+++ TEXT SHOWN +++
2023-12-04
Databricks - key concepts
mindmap Databricks Databricks Workspace Databricks Runtime Databricks File System (DBFS) Databricks Clusters Databricks Notebooks Databricks Jobs Databricks Tables
Here are some of the key features and components of Databricks:
- Databricks Workspace
- Databricks Runtime
- Databricks File System (DBFS)
- Databricks Clusters
- Databricks Notebooks
- Databricks Jobs
- Databricks Tables
Databricks Workspace
This is the collaborative environment where you can write code, create visualizations, and share your work with others. It supports several languages including Python, SQL, R, and Scala. Read more: Create and manage your Databricks workspaces | Databricks on AWS
Databricks Runtime
This is the set of core components that run on the clusters in Databricks. It includes Apache Spark but also includes other enhancements maintained by Databricks like performance optimizations, security, and integration with other tools like Delta Lake and MLflow. Read more: What is Databricks Runtime?
+++
• [BRIEF]: Can you reproduce, word for word, the stretch of the Databricks key concepts text from "- Databricks Clusters" through "is Databricks Runtime?"?
+++ DATASET CONTENT +++
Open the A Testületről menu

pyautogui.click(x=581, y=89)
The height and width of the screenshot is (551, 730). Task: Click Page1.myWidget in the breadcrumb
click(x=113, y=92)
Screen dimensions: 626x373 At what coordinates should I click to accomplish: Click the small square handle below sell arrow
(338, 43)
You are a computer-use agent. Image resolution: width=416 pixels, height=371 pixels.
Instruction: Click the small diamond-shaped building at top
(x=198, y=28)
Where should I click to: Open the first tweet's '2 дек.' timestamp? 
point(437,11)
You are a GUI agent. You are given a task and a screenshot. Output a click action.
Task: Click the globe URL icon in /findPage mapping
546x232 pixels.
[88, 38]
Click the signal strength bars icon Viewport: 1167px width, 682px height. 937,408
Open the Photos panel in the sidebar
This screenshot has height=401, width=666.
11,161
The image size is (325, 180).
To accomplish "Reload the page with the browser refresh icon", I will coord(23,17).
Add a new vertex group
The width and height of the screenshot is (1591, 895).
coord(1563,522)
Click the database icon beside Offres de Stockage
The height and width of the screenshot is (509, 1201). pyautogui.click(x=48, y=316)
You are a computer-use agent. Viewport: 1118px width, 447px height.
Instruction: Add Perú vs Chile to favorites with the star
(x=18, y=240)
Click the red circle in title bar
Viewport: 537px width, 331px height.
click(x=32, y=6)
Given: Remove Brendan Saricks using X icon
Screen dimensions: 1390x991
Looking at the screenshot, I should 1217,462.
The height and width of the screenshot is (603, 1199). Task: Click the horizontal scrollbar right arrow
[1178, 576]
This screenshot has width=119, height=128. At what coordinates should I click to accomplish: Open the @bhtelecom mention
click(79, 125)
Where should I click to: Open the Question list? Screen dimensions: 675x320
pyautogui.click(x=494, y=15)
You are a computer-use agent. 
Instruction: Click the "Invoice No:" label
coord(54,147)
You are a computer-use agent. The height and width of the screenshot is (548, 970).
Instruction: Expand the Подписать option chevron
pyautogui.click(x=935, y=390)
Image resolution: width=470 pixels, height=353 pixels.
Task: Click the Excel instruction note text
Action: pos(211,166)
+++
• [EXERCISE RESULT]:
- Databricks Clusters
- Databricks Notebooks
- Databricks Jobs
- Databricks Tables
Databricks Workspace
This is the collaborative environment where you can write code, create visualizations, and share your work with others. It supports several languages including Python, SQL, R, and Scala. Read more: Create and manage your Databricks workspaces | Databricks on AWS
Databricks Runtime
This is the set of core components that run on the clusters in Databricks. It includes Apache Spark but also includes other enhancements maintained by Databricks like performance optimizations, security, and integration with other tools like Delta Lake and MLflow. Read more: What is Databricks Runtime?